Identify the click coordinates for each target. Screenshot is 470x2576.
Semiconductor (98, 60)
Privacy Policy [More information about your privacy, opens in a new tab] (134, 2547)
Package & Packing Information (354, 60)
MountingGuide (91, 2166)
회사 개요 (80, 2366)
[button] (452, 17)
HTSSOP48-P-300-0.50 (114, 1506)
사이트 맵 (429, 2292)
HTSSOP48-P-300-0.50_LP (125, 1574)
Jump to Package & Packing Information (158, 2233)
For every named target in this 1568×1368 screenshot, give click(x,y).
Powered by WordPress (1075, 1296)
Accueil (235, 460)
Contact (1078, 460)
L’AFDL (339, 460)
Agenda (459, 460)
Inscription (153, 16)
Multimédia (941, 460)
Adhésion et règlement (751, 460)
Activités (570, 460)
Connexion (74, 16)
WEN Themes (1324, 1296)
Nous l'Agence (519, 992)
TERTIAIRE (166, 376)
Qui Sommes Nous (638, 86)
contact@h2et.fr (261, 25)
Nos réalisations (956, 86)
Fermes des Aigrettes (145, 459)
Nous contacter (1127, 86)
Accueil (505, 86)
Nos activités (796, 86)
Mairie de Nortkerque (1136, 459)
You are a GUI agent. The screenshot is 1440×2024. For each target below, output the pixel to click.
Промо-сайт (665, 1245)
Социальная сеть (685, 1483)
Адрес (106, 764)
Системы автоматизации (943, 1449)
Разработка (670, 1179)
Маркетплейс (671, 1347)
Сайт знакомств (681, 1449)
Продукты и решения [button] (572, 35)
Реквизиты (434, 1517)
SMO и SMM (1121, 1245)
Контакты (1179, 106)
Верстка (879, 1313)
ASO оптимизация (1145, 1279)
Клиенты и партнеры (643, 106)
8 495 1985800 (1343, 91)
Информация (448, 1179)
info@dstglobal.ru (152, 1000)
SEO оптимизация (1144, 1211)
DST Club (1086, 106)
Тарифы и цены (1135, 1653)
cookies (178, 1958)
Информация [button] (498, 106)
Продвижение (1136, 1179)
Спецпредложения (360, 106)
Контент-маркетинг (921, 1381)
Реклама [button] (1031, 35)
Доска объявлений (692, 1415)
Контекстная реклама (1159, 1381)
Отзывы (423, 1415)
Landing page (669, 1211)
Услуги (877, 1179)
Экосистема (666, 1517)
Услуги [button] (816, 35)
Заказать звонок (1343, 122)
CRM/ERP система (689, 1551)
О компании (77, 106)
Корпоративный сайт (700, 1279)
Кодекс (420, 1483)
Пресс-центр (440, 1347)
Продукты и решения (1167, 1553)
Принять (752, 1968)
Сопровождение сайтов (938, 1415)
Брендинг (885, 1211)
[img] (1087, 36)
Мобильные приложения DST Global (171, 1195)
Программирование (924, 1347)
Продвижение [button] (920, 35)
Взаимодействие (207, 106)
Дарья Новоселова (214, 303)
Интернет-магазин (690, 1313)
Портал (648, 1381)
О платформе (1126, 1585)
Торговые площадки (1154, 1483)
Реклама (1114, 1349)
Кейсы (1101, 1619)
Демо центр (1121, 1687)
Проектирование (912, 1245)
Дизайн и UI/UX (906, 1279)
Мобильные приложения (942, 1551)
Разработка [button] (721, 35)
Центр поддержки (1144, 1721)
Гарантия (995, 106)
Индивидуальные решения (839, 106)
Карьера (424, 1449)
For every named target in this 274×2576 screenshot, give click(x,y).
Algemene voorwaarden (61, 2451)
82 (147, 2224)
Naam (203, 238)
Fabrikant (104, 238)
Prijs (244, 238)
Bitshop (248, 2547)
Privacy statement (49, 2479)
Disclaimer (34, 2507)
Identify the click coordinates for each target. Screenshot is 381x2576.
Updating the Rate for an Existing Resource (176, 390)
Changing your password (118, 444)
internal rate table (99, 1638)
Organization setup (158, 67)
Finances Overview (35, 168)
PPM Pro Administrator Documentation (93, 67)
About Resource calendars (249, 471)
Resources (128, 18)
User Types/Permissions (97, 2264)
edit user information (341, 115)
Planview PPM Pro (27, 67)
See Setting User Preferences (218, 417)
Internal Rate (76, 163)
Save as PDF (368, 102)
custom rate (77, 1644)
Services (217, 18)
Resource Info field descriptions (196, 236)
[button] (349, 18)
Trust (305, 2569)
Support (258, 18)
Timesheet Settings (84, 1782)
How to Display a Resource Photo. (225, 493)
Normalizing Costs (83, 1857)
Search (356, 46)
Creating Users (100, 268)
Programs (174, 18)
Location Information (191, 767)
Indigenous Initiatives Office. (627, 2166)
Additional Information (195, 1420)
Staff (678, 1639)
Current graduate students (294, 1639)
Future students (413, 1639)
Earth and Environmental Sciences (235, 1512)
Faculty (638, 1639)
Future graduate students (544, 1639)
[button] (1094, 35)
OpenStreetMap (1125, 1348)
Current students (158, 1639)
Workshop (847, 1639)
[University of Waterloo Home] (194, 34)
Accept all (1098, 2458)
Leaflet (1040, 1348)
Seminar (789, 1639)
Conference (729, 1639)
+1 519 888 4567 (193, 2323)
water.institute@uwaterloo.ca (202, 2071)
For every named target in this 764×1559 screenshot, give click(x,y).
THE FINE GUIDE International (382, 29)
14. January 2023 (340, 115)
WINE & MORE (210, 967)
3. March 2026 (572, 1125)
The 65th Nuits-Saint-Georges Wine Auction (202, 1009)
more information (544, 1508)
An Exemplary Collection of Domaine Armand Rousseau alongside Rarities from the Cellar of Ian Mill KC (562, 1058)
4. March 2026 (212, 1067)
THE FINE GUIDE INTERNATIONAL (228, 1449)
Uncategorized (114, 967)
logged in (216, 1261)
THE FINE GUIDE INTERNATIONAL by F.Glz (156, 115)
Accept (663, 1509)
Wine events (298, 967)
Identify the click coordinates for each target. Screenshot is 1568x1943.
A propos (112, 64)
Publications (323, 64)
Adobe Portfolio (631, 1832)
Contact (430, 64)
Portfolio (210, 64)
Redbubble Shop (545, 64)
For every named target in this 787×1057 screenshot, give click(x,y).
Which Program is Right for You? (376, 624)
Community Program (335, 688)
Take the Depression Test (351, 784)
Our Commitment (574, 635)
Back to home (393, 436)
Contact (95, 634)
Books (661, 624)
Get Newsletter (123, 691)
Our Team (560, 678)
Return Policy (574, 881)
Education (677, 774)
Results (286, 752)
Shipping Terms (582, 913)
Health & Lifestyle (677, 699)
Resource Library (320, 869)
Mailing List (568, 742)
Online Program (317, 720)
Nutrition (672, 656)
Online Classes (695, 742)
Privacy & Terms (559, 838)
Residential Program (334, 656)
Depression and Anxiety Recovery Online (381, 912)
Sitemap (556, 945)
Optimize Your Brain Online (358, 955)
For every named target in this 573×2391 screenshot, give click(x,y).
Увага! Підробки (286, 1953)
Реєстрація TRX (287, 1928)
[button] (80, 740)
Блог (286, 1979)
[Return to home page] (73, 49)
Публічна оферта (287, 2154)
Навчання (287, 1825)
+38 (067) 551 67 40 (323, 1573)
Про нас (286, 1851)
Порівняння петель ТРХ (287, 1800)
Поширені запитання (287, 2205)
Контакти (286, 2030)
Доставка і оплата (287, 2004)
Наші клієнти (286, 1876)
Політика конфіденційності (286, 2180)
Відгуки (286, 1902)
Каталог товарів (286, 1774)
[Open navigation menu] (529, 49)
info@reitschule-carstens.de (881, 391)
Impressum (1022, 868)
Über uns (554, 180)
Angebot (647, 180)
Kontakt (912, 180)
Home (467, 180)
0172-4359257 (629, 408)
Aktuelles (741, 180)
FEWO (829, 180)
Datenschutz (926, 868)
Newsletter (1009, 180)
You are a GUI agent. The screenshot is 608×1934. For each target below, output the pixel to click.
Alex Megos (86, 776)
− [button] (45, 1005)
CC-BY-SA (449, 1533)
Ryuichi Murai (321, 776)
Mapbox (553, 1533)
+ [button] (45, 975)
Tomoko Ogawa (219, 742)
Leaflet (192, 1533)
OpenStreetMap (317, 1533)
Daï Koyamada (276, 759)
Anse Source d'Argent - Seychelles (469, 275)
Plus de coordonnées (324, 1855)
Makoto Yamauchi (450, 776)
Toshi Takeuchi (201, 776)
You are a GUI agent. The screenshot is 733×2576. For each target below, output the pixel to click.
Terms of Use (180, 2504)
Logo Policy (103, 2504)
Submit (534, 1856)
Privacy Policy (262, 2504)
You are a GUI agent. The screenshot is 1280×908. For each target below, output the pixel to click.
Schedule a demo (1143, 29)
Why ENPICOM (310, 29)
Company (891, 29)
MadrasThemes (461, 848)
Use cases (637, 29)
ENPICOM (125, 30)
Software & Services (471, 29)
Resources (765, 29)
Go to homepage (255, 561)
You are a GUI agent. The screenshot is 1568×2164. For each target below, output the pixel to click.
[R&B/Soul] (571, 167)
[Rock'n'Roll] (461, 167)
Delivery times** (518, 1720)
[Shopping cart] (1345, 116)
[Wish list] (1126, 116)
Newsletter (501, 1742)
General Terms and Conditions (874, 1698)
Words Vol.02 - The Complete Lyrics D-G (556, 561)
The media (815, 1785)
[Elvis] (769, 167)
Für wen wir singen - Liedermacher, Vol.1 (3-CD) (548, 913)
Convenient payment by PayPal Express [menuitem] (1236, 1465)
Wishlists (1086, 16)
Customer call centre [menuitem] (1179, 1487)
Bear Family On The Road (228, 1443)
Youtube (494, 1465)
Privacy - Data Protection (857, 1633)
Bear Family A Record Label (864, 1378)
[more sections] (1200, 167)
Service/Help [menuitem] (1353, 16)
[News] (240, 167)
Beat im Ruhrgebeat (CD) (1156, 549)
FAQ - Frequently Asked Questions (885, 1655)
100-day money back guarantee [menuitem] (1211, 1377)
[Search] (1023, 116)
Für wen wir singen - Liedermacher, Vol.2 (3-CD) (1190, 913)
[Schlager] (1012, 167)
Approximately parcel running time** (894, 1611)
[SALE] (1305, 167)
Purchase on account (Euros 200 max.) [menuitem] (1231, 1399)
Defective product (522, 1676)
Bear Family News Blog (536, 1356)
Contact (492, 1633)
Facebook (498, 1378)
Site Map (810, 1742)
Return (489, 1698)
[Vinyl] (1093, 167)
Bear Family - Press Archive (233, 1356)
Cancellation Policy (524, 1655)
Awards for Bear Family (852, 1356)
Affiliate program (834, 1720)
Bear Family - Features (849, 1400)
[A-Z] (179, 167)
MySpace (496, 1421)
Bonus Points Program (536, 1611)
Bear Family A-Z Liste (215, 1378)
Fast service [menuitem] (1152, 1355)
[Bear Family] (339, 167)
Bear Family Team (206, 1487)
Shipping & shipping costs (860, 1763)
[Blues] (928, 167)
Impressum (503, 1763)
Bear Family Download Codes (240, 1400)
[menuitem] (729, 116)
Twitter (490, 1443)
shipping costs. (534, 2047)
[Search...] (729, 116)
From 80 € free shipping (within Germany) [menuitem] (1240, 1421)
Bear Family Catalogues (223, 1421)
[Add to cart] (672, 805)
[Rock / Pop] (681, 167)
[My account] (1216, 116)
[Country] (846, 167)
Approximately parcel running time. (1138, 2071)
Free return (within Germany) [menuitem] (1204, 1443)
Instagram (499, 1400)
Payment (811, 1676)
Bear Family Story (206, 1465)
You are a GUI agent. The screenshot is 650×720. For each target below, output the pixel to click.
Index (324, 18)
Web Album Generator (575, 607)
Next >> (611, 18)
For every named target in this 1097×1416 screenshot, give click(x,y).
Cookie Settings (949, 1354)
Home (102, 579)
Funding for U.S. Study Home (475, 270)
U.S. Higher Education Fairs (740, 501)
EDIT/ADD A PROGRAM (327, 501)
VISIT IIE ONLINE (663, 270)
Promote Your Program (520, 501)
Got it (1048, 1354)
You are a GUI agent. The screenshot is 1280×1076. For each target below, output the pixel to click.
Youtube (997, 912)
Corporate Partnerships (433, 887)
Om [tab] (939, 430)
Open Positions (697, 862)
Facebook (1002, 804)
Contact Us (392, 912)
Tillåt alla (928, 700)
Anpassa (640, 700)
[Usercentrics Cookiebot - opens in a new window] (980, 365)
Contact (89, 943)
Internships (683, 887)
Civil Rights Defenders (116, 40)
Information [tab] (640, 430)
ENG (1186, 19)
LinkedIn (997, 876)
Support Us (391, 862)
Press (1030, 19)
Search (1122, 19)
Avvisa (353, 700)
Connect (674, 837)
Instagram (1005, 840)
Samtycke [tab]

WHAT YOU WILL DO:
Repeat the rows from the line that contains "[button] (349, 18)" through the line that contains "Health & Lifestyle (677, 699)", both of them included.

TASK ANSWER:
[button] (349, 18)
Trust (305, 2569)
Support (258, 18)
Timesheet Settings (84, 1782)
How to Display a Resource Photo. (225, 493)
Normalizing Costs (83, 1857)
Search (356, 46)
Creating Users (100, 268)
Programs (174, 18)
Location Information (191, 767)
Indigenous Initiatives Office. (627, 2166)
Additional Information (195, 1420)
Staff (678, 1639)
Current graduate students (294, 1639)
Future students (413, 1639)
Earth and Environmental Sciences (235, 1512)
Faculty (638, 1639)
Future graduate students (544, 1639)
[button] (1094, 35)
OpenStreetMap (1125, 1348)
Current students (158, 1639)
Workshop (847, 1639)
[University of Waterloo Home] (194, 34)
Accept all (1098, 2458)
Leaflet (1040, 1348)
Seminar (789, 1639)
Conference (729, 1639)
+1 519 888 4567 (193, 2323)
water.institute@uwaterloo.ca (202, 2071)
For every named target in this 764×1559 screenshot, give click(x,y).
THE FINE GUIDE International (382, 29)
14. January 2023 (340, 115)
WINE & MORE (210, 967)
3. March 2026 (572, 1125)
The 65th Nuits-Saint-Georges Wine Auction (202, 1009)
more information (544, 1508)
An Exemplary Collection of Domaine Armand Rousseau alongside Rarities from the Cellar of Ian Mill KC (562, 1058)
4. March 2026 (212, 1067)
THE FINE GUIDE INTERNATIONAL (228, 1449)
Uncategorized (114, 967)
logged in (216, 1261)
THE FINE GUIDE INTERNATIONAL by F.Glz (156, 115)
Accept (663, 1509)
Wine events (298, 967)
Identify the click coordinates for each target. Screenshot is 1568x1943.
A propos (112, 64)
Publications (323, 64)
Adobe Portfolio (631, 1832)
Contact (430, 64)
Portfolio (210, 64)
Redbubble Shop (545, 64)
For every named target in this 787×1057 screenshot, give click(x,y).
Which Program is Right for You? (376, 624)
Community Program (335, 688)
Take the Depression Test (351, 784)
Our Commitment (574, 635)
Back to home (393, 436)
Contact (95, 634)
Books (661, 624)
Get Newsletter (123, 691)
Our Team (560, 678)
Return Policy (574, 881)
Education (677, 774)
Results (286, 752)
Shipping Terms (582, 913)
Health & Lifestyle (677, 699)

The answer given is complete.